The CC2M File Format

This document describes the basic format of the CC2M file format. The name "CC2M" is short for "Chip's Challenge 2 Map", and this is the native format used for CC2 levels. However, it is also used for the CC1 levels that accompany the CC2 release, and this is what is documented below. Please note that this document only covers those aspects of the file format as used by the CC1 ruleset; CC2-specific features are documented elsewhere.

Please also note that this is a work in progress. There are still several aspects of the CC2M file format that are unexplained below.

The Basic Layout

The file header is ten bytes in size, and consists of the following three fields:

0-3  signature bytes: "CC2M"
4-7  signature value: 2
8-9  file subtype: a value between 0x33 and 0x37

It is not fully known what the file subtype indicates. The assumption is that it is a version number that allows the software to be backwards-compatible with previous file versions. Note that the observed values map to the ASCII digits "3" through "7". It is assumed that this is not coincidental, and the rest of this text will refer to subtypes 3 through 7.

The file header is followed by a list of one or more blocks. These blocks comprise the file's contents.

Each block begins with an eight-byte header:

0-3  block type, e.g. "LOCK", "TITL"
4-7  size of block contents (not including this header)

The block type signature is always four ASCII characters. Type names which are only three characters long are space-padded, such as with "KEY " and "END ".

The header is followed by the block contents, the details of which depend on the block type.

Many blocks consist of a single string. Strings are always terminated with a NUL byte. An empty string block is encoded as a single NUL byte.

The Block Types

The following list covers the details of each block type.

TITL block (required)

A string containing the level's name.

LOCK block (optional)

A string describing the level's provenance, or something similar. In the CC1 levels this block either names Chuck Sommerville, John K. Elion, or Alice Voith.

CLUE block (optional)

A string containing the hint text. Line breaks are marked with a CR LF pair (though the CC1 game will wrap text with long lines). Levels with no hints typically have a single line break as the complete text instead of an empty string (or just being omitted, which is what they original Lynx levels did).

AUTH block (required?)

A string typically providing the name of the level's author.

NOTE block (optional)

An optional string value, presumably with no explicit requirements as to its contents. Typical usage in CC1 is to name the person who recorded the accompanying solution. (Given the frequency of typos in the existing NOTE blocks, this data is not meant to be displayed to the player.) In CC2 it often contains extra hint texts.

VERS block (optional)

A string value, presumably indicating a version number for the map. This block is not used with any CC1 levels, and only appears in a handful of CC2 levels.

OPTN block (required?)

A short string of bytes indicating various global settings. The first two bytes gives the level's time (with zero indicating no time limit). The third byte is always one in CC1. Levels of subtype 3, 4, and 5 always have only three bytes in this block. Levels of subtype 6 and 7 have up to 25 bytes. The next three bytes, if present, are all low integers, with zero being the most common (only two CC1 have a single one value). The remaining bytes, if present, show no obvious pattern.

PACK block (required)

This block defines the level's map and the placement of its initial contents. As the name suggests, the data in this block has been "packed", or compressed. Descriptions of both the data in this block and the unpacking algorithm are given below.

KEY block (optional)

This block is always 16 bytes long. No obvious pattern is present in the values. Its purpose is unknown. Perhaps it is a checksum of some kind? Only one level in the CC1 set lacks a KEY block; presumably this is due to an oversight rather than that level being actually unique in some way.

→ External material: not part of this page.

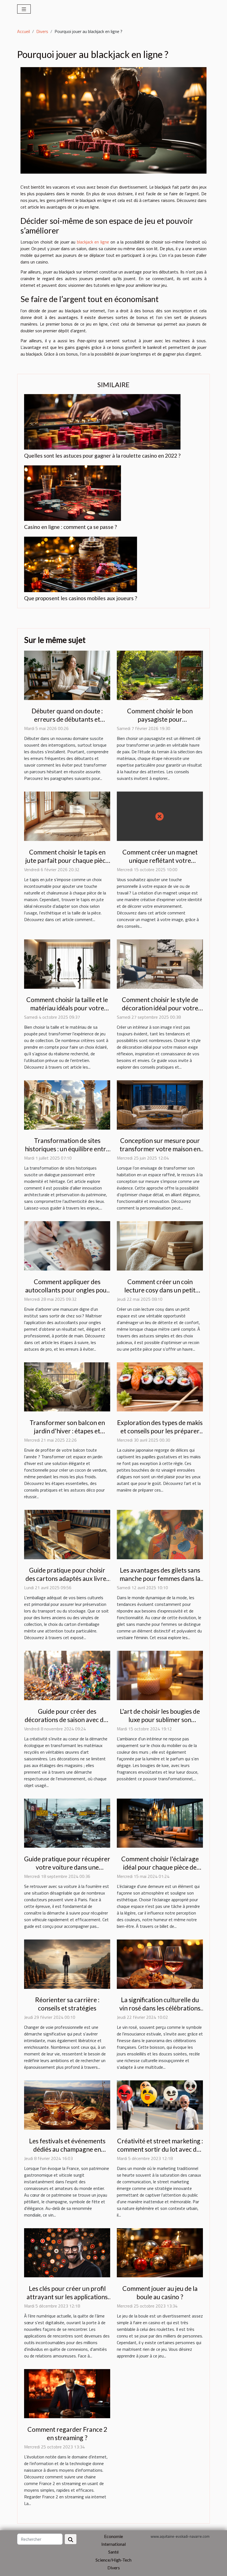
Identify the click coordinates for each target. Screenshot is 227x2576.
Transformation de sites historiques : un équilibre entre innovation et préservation (67, 1149)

REPL / PRPL block (optional?)

This block (whichever one is present) contains a solution replay. Files of subtype 3 and 4 use REPL blocks; file of the later subtypes use PRPL blocks. The replay data in each is the same, but the data in the PRPL blocks has been packed. See below for descriptions of the replay data and of the unpacking algorithm.

END block (required)

No content; the END block always marks the end of the block list.

How to Decompress Packed Block Data

Both the PACK blocks and the PRPL blocks are "packed", or compressed, using a simple scheme. The decompression algorithm works as follows.

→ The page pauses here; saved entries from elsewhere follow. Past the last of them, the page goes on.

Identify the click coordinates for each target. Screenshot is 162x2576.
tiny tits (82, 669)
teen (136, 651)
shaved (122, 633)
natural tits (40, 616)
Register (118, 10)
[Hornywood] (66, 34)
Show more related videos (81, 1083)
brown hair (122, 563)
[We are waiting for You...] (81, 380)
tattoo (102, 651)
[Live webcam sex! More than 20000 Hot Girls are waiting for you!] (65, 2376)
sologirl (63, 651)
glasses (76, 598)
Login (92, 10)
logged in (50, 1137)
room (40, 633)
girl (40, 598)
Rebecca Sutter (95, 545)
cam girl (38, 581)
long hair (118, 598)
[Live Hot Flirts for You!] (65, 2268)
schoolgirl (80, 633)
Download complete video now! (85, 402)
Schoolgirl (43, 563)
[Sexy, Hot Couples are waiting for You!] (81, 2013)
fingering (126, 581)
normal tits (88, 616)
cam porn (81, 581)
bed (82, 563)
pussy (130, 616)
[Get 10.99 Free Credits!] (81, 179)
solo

The first two bytes of the packed data block give the full size of the data after unpacking.

The next byte specifies the number of unpacked bytes at the beginning of the data. This value cannot be greater than 127. (This value also cannot be zero, since packed bytes must be able to refer to bytes that appear earlier in the data stream.)

Unpacked bytes are copied to the output stream without modification.

After a sequence of unpacked bytes comes a sequence of repeated bytes — typically three or more bytes that matches a sequence appearing earlier in the stream. This repeated sequence is encoded by a pair of bytes in the packed data stream.

The first byte of the pair always has the high bit (0x80) set. The other seven bits specify the length of the repeated sequence. The second byte in the pair specifies how many bytes back from the current position that the sequence begins.

(Note that the two instances of the repeated sequence can actually overlap, in which case the bytes before the overlap are repeated throughout the overlapping region — much like using overlap in C's memcpy() function to lay down a repeating sequence. For example, the stream 0x41 0x42 0x88 0x02 will repeat the pair 0x41 0x42 for 10 bytes.)

If the byte immediately after the pair defining the repeated sequence has its high bit set, then it is assumed to be the start of another pair defining another repeated sequence. Otherwise, the third byte instead provides the number of unpacked bytes that follow the triplet.

If, on the other hand, the first byte of a repeated sequence specification does NOT have the high bit set, then it represents a null sequence, expanding to an empty byte string. There is no second or third byte in the specification in this case, and the one byte that is present provides the number of unpacked bytes that follow. This null-specification is used for when there is more than 127 consecutive unpacked bytes in the data stream.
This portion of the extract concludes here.